Village in North Yorkshire, England

Ness is a former civil parish, now in the parish of Nunnington, on the south bank of the River Rye in North Yorkshire, England. It contained the hamlets of East Ness and West Ness.

The name Ness may mean "nose" or "headland" in Medieval Norse, as Ness is the start of the hill that ultimately rises up to become Sutton Bank. It may also come from Old English, meaning a place at the promontory or projecting ridge.

The civil parish was formed on 24 March 1887 from "East Ness" and "West Ness". On 1 April 1986 the parish was abolished and merged with Nunnington. In 1971 the parish had a population of 39. Until 1974 it was in the North Riding of Yorkshire. From 1974 to 2023 it was part of the district of Ryedale, it is now administered by the unitary North Yorkshire Council.

The village of Ness is believed to have been split into West and East, following the Norman Invasion as the ownership of the village was split between two landlords. This land ownership split still continues today.

To the East of Ness, at the base of the hill, there are a considerable number of springs. Behind Ness Hall there is a large undercover Yorkshire Water reservoir, filled with water pumped from the springs.

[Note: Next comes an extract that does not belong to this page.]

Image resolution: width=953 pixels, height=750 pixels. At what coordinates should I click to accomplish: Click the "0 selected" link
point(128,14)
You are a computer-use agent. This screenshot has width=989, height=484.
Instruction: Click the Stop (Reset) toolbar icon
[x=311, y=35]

Ness has an interesting Roman connection. It is believed a Roman Villa or fort existed on the hill top and various items have been found to support this. Bulmer's Directory (1890) states that a sarcophagus was found in 1616 with the inscription: TITIA PINTA VIXIT xxxviii ET VAL ADIVTORI VIXIT ANN xx ET VARIOLO VIXIT ANN xv VAL VINDICIANVS CONIYGIE T FILLS. Bulmers Directory notes, "This monument, the inscription tells us, was erected by Valerius Vindicianus to the memory of his wife, Titia, who died at the age of 38, and of his two sons Valerius Adjutor and Variolus, who died at the ages of 20 and 15 respectively. Vindician was probably the occupant of the Roman villa, to which the bath and tesselated floor above mentioned belonged; and that whilst in command of the fort or camp here he lost his wife and two sons." Early Ordnance Survey maps show the deemed location of the Sarcophagus.

Ness Hall in East Ness has a large walled garden which has been restored by Cynthia Murray Wells and subsequently Mary Murray Wells assisted by Harriette Murray Wells (daughter of John Skeffington, 14th Viscount Massereene). The garden is available for viewing on set dates each year under the National Garden Scheme.